Joining a class action lawsuit

So one of my relatives qualifies to be in a class action lawsuit where there might be some real money involved. (Not one of those things where they send you a check for $0.87.)

But this relative is fairly clueless about adulting in general and even more so with this lawsuit. They got some forms in the mail but from what I can tell this is maybe committing to a particular law firm and I think there are more than one.

So how on earth do we pick one? I’m assuming that it might matter in terms of how much settlement is awarded and what percentage they keep as a contingency fee.

I’m at a complete loss as to how to proceed. Relative wouldn’t accept help until recently but now realizes they don’t know what to do.

Has anyone been involved in a material class action suit or have any pointers?

Thanks in advance!

IANAL but I have a tiny bit of experience.
If it were me, I’d go with the firm that has the best track record and resources available and then just let them handle it.

This is what they do and they stand to gain the most from getting it right. :woman_shrugging:

What alternatives exist and what difference does it make? Can there be two different class action lawsuits for the same cause of action? I doubt it. Perhaps firms A, B and C are all trying to enroll clients but somehow (I suspect; IANAL) those suits will be reduced to one. If they are reduced to one, will different participants have different terms? So maybe action now just increase the chances the firm your client signs with will become “the” firm for the final case. IANAL, still, but I think your relative should ask why it matters whether he signs up now.

[All that assumes there are indeed multiple law firms. Another possibility is that it is certain what firm is handing the class action suit, and your relative is being asked if he wants to be included in the suit.

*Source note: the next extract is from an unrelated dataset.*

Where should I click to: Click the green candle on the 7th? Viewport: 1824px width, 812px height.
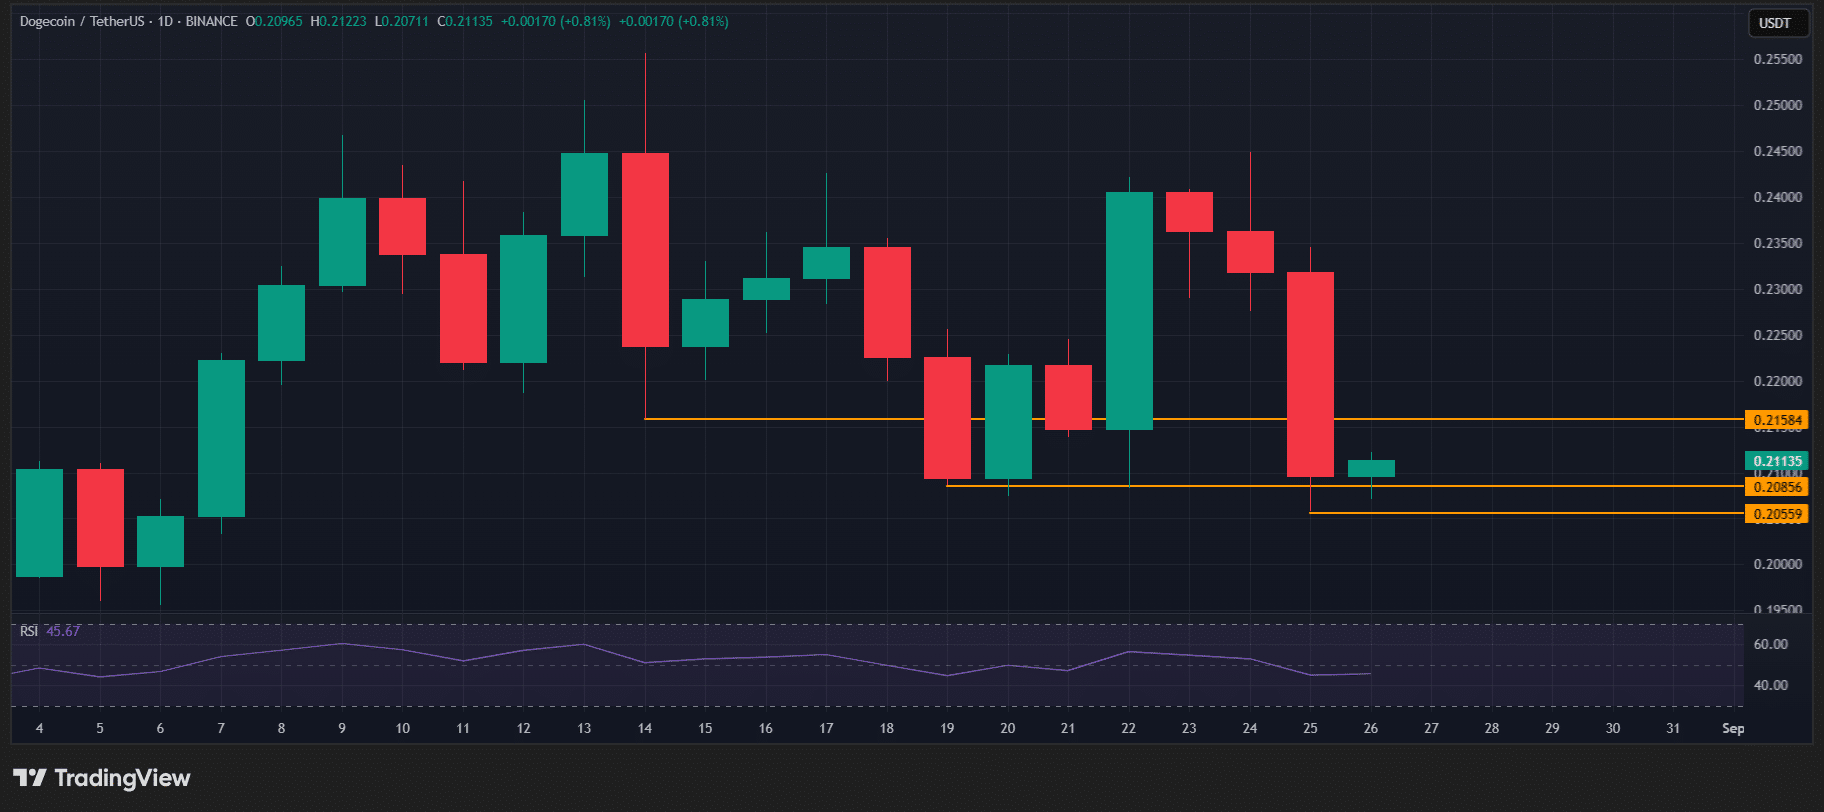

Most likely he does, unless he was damaged so much more than the average participant that it might be reasonable for him to sue individually.]

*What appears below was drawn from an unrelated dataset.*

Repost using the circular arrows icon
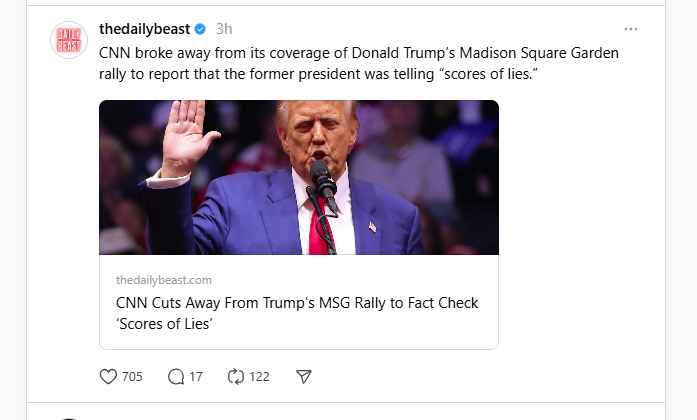The image size is (697, 420). [236, 377]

I think that it’s unlikely a consumer will have the knowledge to sufficiently judge the merits of picking between different law firms. It’s like asking a consumer to judge the strength of a life insurance company.

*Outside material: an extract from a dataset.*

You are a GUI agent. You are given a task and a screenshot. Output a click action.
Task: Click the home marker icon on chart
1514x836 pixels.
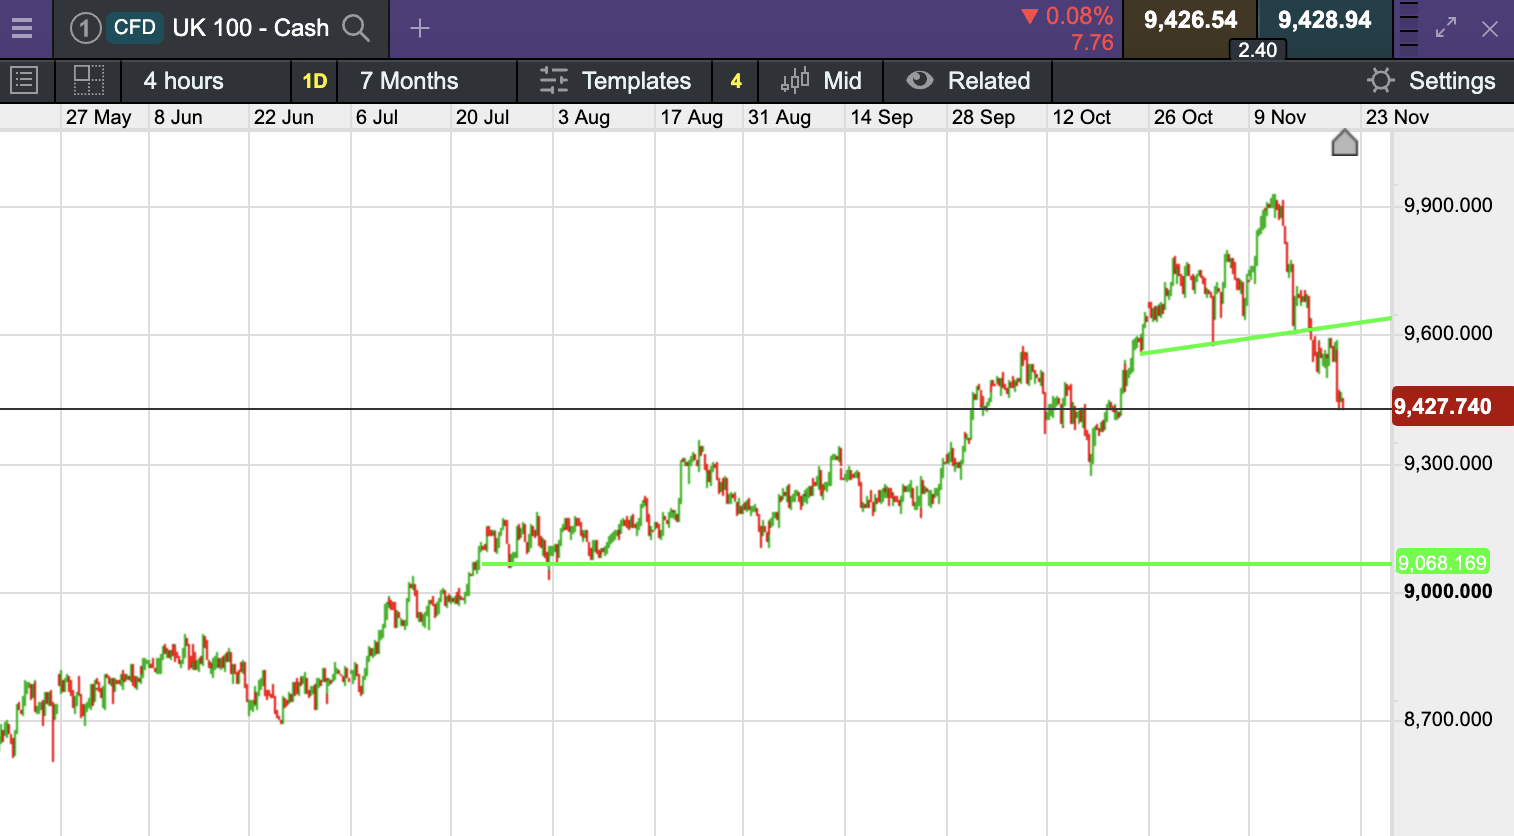tap(1345, 144)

If there’s a choice, pick the best one you can with limited information, knowing that that’s what you’re doing.

Related but not relevant, I’ve got a small claims case waiting for courts to reopen and clear their backlogs. The lawfirm that’s representing me is a class action firm who offered to represent me for free :). Who have already won class actions against the company. It’s going to be interesting, a small claims case in a small court, with two rows of big city lawyers.

I don’t think that the judge is going to care all that much about how many law firms there are representing member of the Class. As I understand such things, an award is given the to Class and subsequently divided equally among all the participants (not the legal representatives).

Legal firms then take their cut from the participants they “represent”.

As such, it seems that you look to go with the one with the lowest commission/cost from your winning. Might also consider if any firms are domiciled in your state as this would give you a better process in the event you find shenanigans taking place after settlement.

(Side note: I think you might be restricted to those firms who have at least one attorney who has been admitted to the bar of your state.)

They seem to be proceeding with multiple small classes. A group of 100 plaintiffs here and 29 plaintiffs there… some cases have already been decided but law firms are busy enrolling more plaintiffs.

This is my thinking too, particularly since no one has the bandwidth to deal with it… especially in light of the injuries suffered. But I’m not even sure how to determine track record. Any ideas?

They likely have a “resume” of successful cases. And you can ask about resources. You need a firm that can absorb the up front costs.